=== PROBLEM DETAILS ===
With the pictures left out, print exactly the lines below that run from the one containing "You are a GUI" through the one containing "This screenshot has width=1134, height=765.".

=== DATA FOR THIS EXERCISE ===

*** Begin section ***

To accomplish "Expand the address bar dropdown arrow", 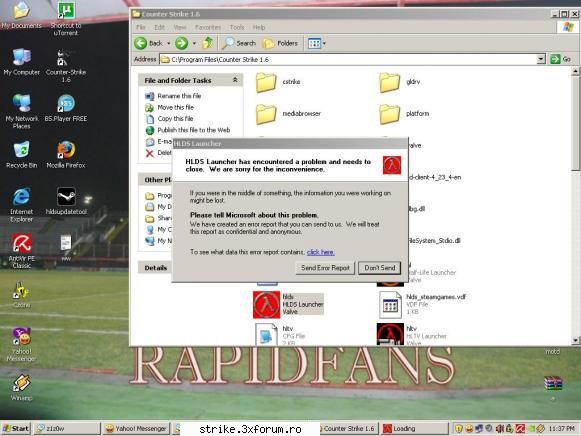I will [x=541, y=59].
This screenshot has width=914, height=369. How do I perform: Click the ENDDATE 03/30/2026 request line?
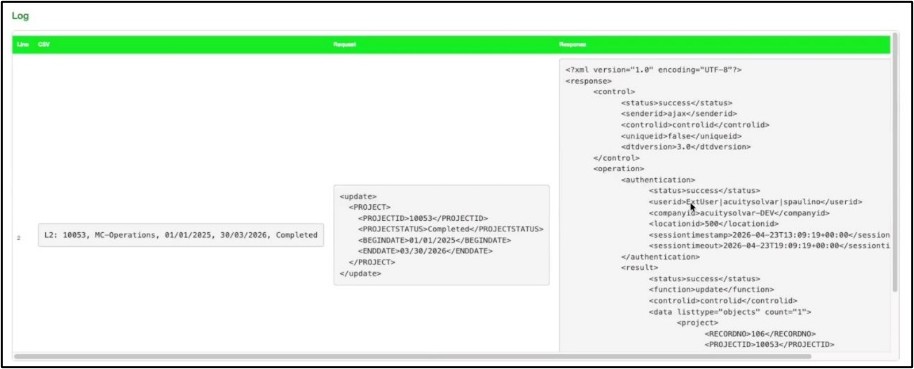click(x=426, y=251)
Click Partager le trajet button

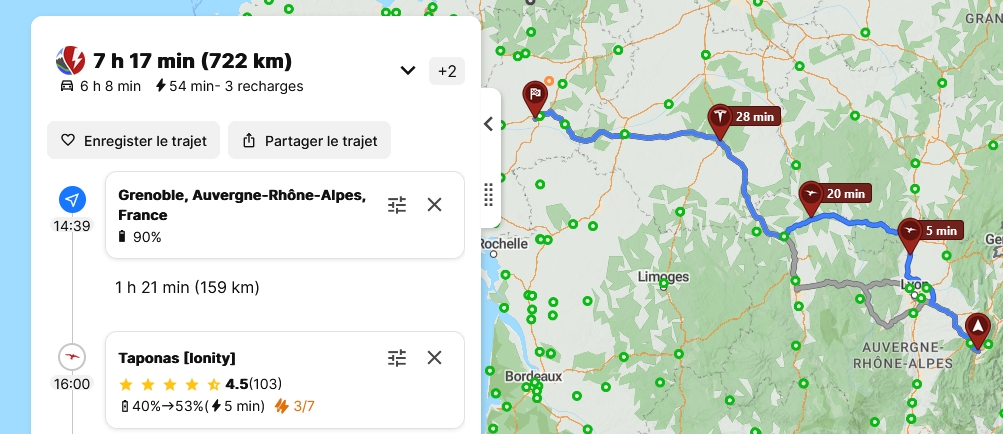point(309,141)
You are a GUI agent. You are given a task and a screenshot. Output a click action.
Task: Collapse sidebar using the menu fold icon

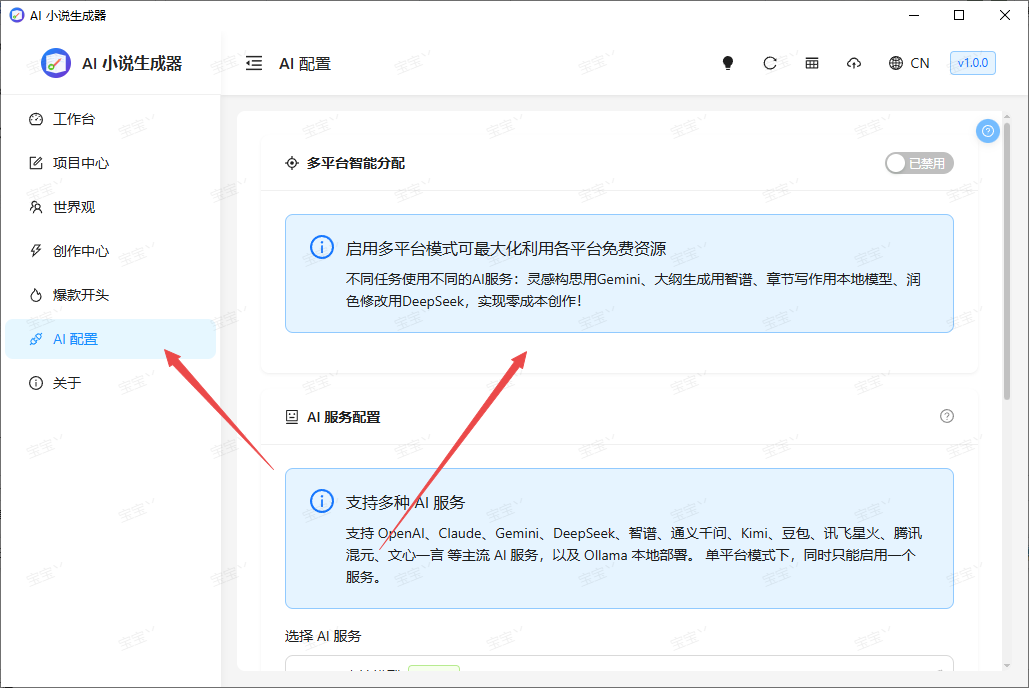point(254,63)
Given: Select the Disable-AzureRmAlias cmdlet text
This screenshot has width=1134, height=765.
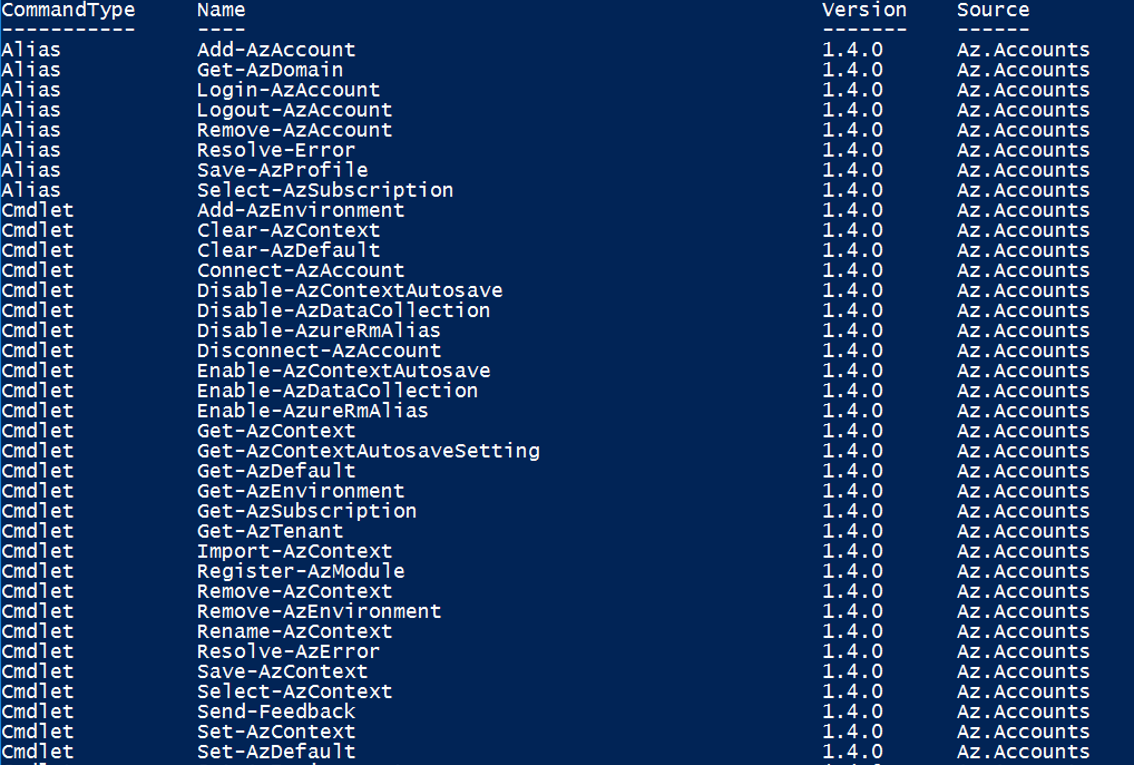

*** End section ***
*** Begin section ***

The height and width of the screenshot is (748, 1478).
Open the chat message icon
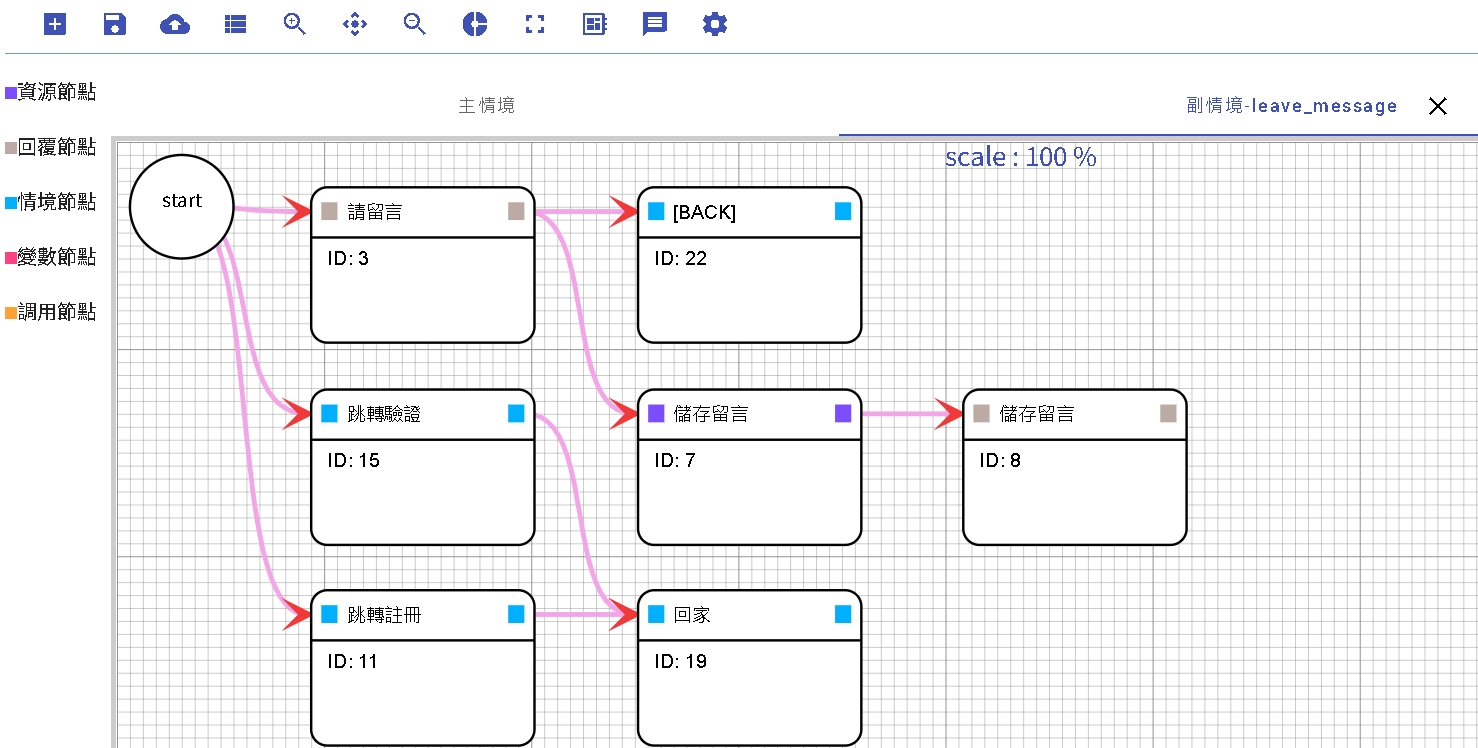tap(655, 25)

*** End section ***
*** Begin section ***

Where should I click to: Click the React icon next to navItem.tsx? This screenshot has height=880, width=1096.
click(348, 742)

*** End section ***

=== WRITTEN SOLUTION ===
You are a GUI agent. You are given a task and a screenshot. Output a click action.
Task: Collapse sidebar using the menu fold icon

point(254,63)
Given: Select the Disable-AzureRmAlias cmdlet text
This screenshot has width=1134, height=765.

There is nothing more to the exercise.